Same with 1 Pet. 3:21. What does it mean: "baptism also now saves us..." ? The text plainly tells us what it _doesn't mean_ (no physical water bath). What sort of baptism is this? How is it salvific? It's not an easy passage by any means (I intentionally made it the secondary reference), but I don't think one needs to plumb its depths to get the general idea.


----------



## Semper Fidelis




----------



## Contra_Mundum

Randy,
I'll be glad to address specific questions, if you have them. I'm not going to address any more of Mr. Barcellos work. My main criticisms of his exegesis are all in the long post I made above.

I appreciate your points on vocab-context-theology. They are all important factors in exegesis, and without them, all the technical stuff cannot make up for it. When you really need language are those times that "flow" just can't answer the question definitively, or there seem to be two "currents" fighting over the same water. Or when the issue is a detailed one in nature. It can also provide neccessary corrections to our surface impressions based on less rigorous methods.
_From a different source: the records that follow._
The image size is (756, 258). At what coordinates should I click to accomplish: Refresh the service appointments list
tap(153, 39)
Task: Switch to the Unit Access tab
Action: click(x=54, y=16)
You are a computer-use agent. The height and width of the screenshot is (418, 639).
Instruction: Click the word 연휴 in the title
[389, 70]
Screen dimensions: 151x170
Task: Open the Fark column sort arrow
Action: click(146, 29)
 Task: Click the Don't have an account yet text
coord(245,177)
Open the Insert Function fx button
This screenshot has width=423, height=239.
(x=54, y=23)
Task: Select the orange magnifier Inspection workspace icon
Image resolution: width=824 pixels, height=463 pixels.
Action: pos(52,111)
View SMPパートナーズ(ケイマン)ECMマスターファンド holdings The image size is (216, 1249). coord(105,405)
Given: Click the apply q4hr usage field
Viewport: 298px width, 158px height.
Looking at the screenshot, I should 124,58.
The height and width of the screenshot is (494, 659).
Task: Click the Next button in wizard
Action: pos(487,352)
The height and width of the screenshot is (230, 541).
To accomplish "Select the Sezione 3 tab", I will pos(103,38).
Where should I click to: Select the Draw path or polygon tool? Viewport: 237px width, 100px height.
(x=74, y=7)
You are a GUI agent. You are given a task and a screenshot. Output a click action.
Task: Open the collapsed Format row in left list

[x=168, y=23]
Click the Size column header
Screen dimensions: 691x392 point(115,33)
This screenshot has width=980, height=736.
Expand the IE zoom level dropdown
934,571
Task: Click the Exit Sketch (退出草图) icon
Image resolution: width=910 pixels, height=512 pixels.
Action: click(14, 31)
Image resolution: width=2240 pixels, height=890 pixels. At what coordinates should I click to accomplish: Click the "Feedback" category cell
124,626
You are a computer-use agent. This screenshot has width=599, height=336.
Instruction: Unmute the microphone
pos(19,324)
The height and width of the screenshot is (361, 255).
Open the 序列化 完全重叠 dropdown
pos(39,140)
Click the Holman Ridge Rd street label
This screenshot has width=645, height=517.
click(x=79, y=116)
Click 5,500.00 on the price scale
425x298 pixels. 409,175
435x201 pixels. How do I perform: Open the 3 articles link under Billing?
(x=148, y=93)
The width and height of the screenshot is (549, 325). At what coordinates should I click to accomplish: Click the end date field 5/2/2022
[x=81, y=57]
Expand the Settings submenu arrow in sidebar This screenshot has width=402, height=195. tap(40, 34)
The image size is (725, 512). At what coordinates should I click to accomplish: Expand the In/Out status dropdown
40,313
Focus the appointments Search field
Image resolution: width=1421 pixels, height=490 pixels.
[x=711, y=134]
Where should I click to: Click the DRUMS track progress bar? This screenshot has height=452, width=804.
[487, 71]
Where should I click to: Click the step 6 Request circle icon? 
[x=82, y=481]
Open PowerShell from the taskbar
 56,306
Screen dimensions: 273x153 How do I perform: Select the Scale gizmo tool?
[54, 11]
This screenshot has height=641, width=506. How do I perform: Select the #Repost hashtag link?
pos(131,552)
I think my earlier posts (11/7, 11/8) were a lot less technical, more along the lines of context/flow. I really don't know how I could have been non-technical in dealing with Mr. Barcellos' arguments, as they were along the lines of grammar and syntax.

Blessings.


----------



## Semper Fidelis

> _Originally posted by Contra_Mundum_
> Randy,
> I'll be glad to address specific questions, if you have them. I'm not going to address any more of Mr. Barcellos work. My main criticisms of his exegesis are all in the long post I made above.
> 
> I appreciate your points on vocab-context-theology. They are all important factors in exegesis, and without them, all the technical stuff cannot make up for it. When you really need language are those times that "flow" just can't answer the question definitively, or there seem to be two "currents" fighting over the same water. Or when the issue is a detailed one in nature. It can also provide neccessary corrections to our surface impressions based on less rigorous methods.
> 
> I think my earlier posts (11/7, 11/8) were a lot less technical, more along the lines of context/flow. I really don't know how I could have been non-technical in dealing with Mr. Barcellos' arguments, as they were along the lines of grammar and syntax.
> 
> Blessings.


Thanks for giving me some words for this method. I want to eventually learn some of the grammatical exegesis but I also think that some of the discussion gets a bit ridiculous sometimes.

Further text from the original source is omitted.